(Saved entries)
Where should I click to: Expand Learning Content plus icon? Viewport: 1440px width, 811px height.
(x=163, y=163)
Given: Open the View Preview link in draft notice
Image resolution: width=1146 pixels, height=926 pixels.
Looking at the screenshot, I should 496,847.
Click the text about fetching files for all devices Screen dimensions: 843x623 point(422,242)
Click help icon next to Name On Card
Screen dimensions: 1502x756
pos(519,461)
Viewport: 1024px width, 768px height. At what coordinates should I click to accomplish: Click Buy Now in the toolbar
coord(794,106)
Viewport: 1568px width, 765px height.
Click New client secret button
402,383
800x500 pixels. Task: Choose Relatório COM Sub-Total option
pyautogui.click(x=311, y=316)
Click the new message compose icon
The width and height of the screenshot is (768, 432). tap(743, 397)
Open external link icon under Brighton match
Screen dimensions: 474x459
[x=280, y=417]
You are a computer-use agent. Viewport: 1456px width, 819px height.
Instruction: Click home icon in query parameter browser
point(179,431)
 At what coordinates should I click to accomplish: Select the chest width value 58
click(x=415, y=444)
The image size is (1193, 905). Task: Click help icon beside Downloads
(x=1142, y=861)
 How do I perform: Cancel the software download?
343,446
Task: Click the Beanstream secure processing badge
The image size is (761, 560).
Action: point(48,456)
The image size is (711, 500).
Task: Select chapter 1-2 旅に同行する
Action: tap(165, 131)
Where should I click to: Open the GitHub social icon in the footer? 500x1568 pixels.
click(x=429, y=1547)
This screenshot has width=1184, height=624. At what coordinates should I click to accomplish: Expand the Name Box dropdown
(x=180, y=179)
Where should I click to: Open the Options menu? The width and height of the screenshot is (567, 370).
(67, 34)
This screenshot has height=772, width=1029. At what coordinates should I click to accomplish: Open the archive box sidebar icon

> **The problem**
Your answer should repeat every entry exactly.

> **Task response**
Where should I click to: Expand Learning Content plus icon? Viewport: 1440px width, 811px height.
(x=163, y=163)
Given: Open the View Preview link in draft notice
Image resolution: width=1146 pixels, height=926 pixels.
Looking at the screenshot, I should 496,847.
Click the text about fetching files for all devices Screen dimensions: 843x623 point(422,242)
Click help icon next to Name On Card
Screen dimensions: 1502x756
pos(519,461)
Viewport: 1024px width, 768px height. At what coordinates should I click to accomplish: Click Buy Now in the toolbar
coord(794,106)
Viewport: 1568px width, 765px height.
Click New client secret button
402,383
800x500 pixels. Task: Choose Relatório COM Sub-Total option
pyautogui.click(x=311, y=316)
Click the new message compose icon
The width and height of the screenshot is (768, 432). tap(743, 397)
Open external link icon under Brighton match
Screen dimensions: 474x459
[x=280, y=417]
You are a computer-use agent. Viewport: 1456px width, 819px height.
Instruction: Click home icon in query parameter browser
point(179,431)
 At what coordinates should I click to accomplish: Select the chest width value 58
click(x=415, y=444)
The image size is (1193, 905). Task: Click help icon beside Downloads
(x=1142, y=861)
 How do I perform: Cancel the software download?
343,446
Task: Click the Beanstream secure processing badge
The image size is (761, 560).
Action: point(48,456)
The image size is (711, 500).
Task: Select chapter 1-2 旅に同行する
Action: tap(165, 131)
Where should I click to: Open the GitHub social icon in the footer? 500x1568 pixels.
click(x=429, y=1547)
This screenshot has width=1184, height=624. At what coordinates should I click to accomplish: Expand the Name Box dropdown
(x=180, y=179)
Where should I click to: Open the Options menu? The width and height of the screenshot is (567, 370).
(67, 34)
This screenshot has height=772, width=1029. At what coordinates should I click to accomplish: Open the archive box sidebar icon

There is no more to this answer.